#### [Exercise directions]
Set out every line of the records below as a numbered list, skipping any blank lines.

======== Data extract ========

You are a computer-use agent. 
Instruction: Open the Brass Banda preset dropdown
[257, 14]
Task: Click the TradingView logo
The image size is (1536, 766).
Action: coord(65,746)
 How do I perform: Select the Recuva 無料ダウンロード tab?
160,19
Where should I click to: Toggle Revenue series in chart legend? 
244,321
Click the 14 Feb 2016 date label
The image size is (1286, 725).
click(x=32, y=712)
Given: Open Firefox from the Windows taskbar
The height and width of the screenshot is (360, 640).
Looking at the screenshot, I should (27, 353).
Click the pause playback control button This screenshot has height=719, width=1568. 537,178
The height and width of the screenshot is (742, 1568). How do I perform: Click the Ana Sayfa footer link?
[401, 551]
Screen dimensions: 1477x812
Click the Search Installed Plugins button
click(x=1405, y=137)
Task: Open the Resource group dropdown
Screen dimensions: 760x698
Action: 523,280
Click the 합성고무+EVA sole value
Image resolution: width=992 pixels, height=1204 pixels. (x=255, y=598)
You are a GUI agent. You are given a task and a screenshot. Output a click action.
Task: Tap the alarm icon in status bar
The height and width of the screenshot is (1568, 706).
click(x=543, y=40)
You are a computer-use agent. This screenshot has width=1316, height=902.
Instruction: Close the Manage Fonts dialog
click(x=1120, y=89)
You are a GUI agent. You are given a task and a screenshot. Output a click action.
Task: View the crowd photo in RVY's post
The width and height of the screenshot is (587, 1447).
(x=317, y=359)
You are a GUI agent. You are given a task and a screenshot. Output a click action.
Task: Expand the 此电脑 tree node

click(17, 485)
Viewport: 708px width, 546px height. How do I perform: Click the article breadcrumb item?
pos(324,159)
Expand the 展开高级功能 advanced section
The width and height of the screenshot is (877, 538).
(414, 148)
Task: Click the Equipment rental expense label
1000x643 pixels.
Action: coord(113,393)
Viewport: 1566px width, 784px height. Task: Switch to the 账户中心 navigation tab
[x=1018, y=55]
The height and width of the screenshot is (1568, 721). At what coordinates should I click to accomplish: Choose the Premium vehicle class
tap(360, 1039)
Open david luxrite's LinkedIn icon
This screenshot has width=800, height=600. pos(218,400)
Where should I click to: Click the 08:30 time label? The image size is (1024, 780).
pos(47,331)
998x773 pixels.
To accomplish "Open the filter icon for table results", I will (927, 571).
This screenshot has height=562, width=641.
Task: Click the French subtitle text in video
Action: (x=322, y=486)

========

#### [Correct response]
1. You are a computer-use agent. 
2. Instruction: Open the Brass Banda preset dropdown
3. [257, 14]
4. Task: Click the TradingView logo
5. The image size is (1536, 766).
6. Action: coord(65,746)
7.  How do I perform: Select the Recuva 無料ダウンロード tab?
8. 160,19
9. Where should I click to: Toggle Revenue series in chart legend? 
10. 244,321
11. Click the 14 Feb 2016 date label
12. The image size is (1286, 725).
13. click(x=32, y=712)
14. Given: Open Firefox from the Windows taskbar
15. The height and width of the screenshot is (360, 640).
16. Looking at the screenshot, I should (27, 353).
17. Click the pause playback control button This screenshot has height=719, width=1568. 537,178
18. The height and width of the screenshot is (742, 1568). How do I perform: Click the Ana Sayfa footer link?
19. [401, 551]
20. Screen dimensions: 1477x812
21. Click the Search Installed Plugins button
22. click(x=1405, y=137)
23. Task: Open the Resource group dropdown
24. Screen dimensions: 760x698
25. Action: 523,280
26. Click the 합성고무+EVA sole value
27. Image resolution: width=992 pixels, height=1204 pixels. (x=255, y=598)
28. You are a GUI agent. You are given a task and a screenshot. Output a click action.
29. Task: Tap the alarm icon in status bar
30. The height and width of the screenshot is (1568, 706).
31. click(x=543, y=40)
32. You are a computer-use agent. This screenshot has width=1316, height=902.
33. Instruction: Close the Manage Fonts dialog
34. click(x=1120, y=89)
35. You are a GUI agent. You are given a task and a screenshot. Output a click action.
36. Task: View the crowd photo in RVY's post
37. The width and height of the screenshot is (587, 1447).
38. (x=317, y=359)
39. You are a GUI agent. You are given a task and a screenshot. Output a click action.
40. Task: Expand the 此电脑 tree node
41. click(17, 485)
42. Viewport: 708px width, 546px height. How do I perform: Click the article breadcrumb item?
43. pos(324,159)
44. Expand the 展开高级功能 advanced section
45. The width and height of the screenshot is (877, 538).
46. (414, 148)
47. Task: Click the Equipment rental expense label
48. 1000x643 pixels.
49. Action: coord(113,393)
50. Viewport: 1566px width, 784px height. Task: Switch to the 账户中心 navigation tab
51. [x=1018, y=55]
52. The height and width of the screenshot is (1568, 721). At what coordinates should I click to accomplish: Choose the Premium vehicle class
53. tap(360, 1039)
54. Open david luxrite's LinkedIn icon
55. This screenshot has width=800, height=600. pos(218,400)
56. Where should I click to: Click the 08:30 time label? The image size is (1024, 780).
57. pos(47,331)
58. 998x773 pixels.
59. To accomplish "Open the filter icon for table results", I will (927, 571).
60. This screenshot has height=562, width=641.
61. Task: Click the French subtitle text in video
62. Action: (x=322, y=486)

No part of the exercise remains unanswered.